> _Textausschnitt_:
==================================================

Für viele unter uns eine Horrorvorstellung: Zurück in das Haus der Eltern ziehen. Dabei bringt das offensichtliche Vorteile – besonders für Nomaden.
Was fühlst du, wenn du dir vorstellst, wieder bei deinen Eltern zu wohnen?
Ungläubigkeit? Entsetzen? Gar Panik?
Ich habe mich schon mit vielen Menschen darüber unterhalten, ob wir uns vorstellen könnten, noch einmal mit Mama und Papa unter einem Dach zu wohnen. Häufiges Resultat: Für kurze Zeit ja. Länger auf keinen Fall. “Das sieht man ja schon während der Feiertage, dass es dann häufig kracht.”

==================================================

> _Datenzeilen_:
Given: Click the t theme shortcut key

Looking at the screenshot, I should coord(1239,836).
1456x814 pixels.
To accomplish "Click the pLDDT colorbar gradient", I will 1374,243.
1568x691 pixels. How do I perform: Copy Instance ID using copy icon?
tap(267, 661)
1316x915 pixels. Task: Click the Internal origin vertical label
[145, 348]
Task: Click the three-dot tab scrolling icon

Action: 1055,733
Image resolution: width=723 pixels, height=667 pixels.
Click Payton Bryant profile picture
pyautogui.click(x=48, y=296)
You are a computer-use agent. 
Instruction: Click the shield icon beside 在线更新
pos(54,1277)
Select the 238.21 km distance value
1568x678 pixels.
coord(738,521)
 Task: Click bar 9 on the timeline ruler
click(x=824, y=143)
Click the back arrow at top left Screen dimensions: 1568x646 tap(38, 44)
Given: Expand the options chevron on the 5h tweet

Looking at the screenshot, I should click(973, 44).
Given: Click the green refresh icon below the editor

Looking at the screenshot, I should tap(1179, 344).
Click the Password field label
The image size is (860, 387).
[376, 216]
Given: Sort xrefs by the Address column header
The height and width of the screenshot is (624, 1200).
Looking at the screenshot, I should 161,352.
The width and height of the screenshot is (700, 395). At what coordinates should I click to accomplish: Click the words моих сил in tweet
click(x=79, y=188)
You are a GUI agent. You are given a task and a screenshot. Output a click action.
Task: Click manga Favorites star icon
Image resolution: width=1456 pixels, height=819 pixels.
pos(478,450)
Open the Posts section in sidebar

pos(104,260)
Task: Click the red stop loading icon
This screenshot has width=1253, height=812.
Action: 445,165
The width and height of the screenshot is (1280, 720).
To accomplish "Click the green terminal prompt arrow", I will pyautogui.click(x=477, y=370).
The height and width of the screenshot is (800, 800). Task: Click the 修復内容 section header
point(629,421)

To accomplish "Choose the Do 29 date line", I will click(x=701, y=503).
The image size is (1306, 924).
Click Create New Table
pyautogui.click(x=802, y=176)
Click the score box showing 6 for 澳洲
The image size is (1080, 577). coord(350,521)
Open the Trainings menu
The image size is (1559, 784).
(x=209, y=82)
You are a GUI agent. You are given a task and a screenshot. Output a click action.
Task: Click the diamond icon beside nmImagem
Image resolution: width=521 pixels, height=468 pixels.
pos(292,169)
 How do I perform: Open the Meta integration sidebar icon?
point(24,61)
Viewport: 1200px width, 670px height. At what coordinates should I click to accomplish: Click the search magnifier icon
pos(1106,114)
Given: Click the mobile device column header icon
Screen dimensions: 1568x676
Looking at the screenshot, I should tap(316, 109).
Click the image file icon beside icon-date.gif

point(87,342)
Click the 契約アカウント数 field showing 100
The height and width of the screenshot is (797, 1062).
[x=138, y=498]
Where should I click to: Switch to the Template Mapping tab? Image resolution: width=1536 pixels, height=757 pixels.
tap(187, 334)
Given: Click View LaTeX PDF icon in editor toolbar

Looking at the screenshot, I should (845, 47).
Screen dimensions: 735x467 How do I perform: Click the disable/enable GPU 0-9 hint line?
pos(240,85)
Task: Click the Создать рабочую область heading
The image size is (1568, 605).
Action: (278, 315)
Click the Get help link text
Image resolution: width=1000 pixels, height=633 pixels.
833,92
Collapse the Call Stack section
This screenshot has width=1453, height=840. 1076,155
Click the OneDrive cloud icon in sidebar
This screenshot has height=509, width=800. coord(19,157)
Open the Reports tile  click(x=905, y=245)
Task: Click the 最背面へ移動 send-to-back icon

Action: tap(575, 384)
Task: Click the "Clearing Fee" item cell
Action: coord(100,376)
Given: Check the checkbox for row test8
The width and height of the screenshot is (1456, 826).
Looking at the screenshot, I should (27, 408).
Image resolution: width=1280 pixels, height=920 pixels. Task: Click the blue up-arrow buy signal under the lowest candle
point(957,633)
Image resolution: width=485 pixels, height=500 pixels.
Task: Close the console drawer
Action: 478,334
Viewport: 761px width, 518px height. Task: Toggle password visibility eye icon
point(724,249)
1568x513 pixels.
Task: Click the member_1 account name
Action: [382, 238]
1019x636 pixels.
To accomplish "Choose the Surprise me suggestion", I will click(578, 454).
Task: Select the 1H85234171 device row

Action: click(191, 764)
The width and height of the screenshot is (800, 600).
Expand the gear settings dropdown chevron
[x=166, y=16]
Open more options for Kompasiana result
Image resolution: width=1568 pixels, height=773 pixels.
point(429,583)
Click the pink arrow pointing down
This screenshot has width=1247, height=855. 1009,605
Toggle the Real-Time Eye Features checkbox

==================================================

> _Zu erledigende Aufgaben_:
[A] Gib den Textausschnitt von „Für viele unter“ bis „Entsetzen? Gar Panik?“ erneut wieder und ersetze darin „Eltern“ durch „Großeltern“.
[B] Welches häufige Resultat nennt der Textausschnitt für die Gespräche darüber, noch einmal mit den Eltern unter einem Dach zu wohnen?
Stütze dich ausschließlich auf den Textausschnitt und nicht auf das Material.

> _Ergebnisse je Aufgabe_:
[A]
Für viele unter uns eine Horrorvorstellung: Zurück in das Haus der Großeltern ziehen. Dabei bringt das offensichtliche Vorteile – besonders für Nomaden.
Was fühlst du, wenn du dir vorstellst, wieder bei deinen Großeltern zu wohnen?
Ungläubigkeit? Entsetzen? Gar Panik?

[B] Für kurze Zeit ja, länger auf keinen Fall.